• [Instructions to follow] Return each record word for word, keeping none of its pictures.

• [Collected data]

************

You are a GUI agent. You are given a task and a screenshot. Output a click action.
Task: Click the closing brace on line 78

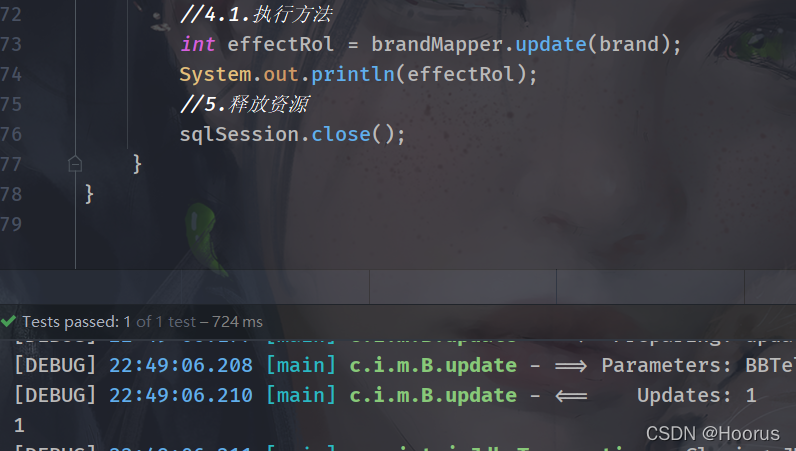tap(89, 194)
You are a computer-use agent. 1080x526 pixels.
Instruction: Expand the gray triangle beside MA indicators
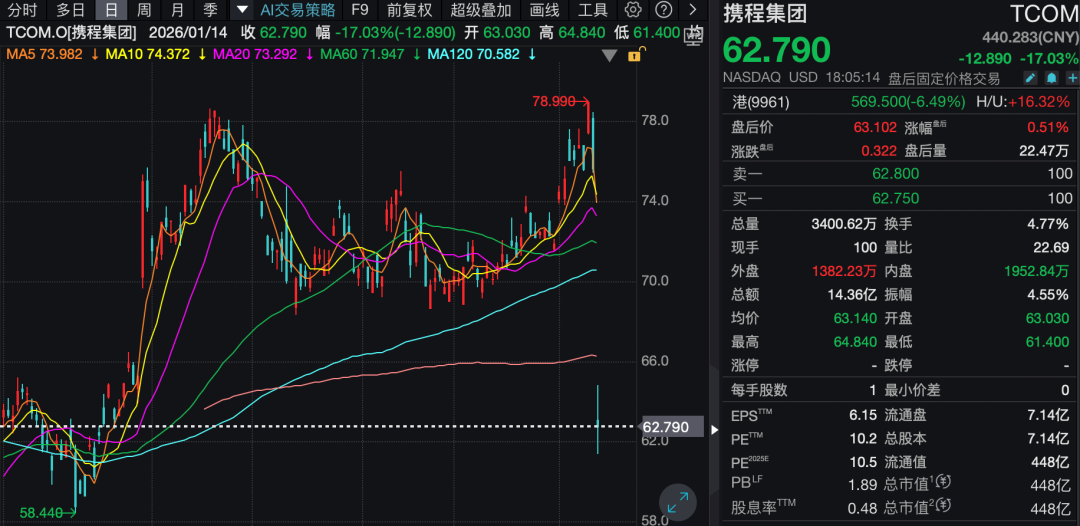pos(610,55)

************

• [Answer to this exercise]
You are a GUI agent. You are given a task and a screenshot. Output a click action.
Task: Click the closing brace on line 78

tap(89, 194)
You are a computer-use agent. 1080x526 pixels.
Instruction: Expand the gray triangle beside MA indicators
pos(610,55)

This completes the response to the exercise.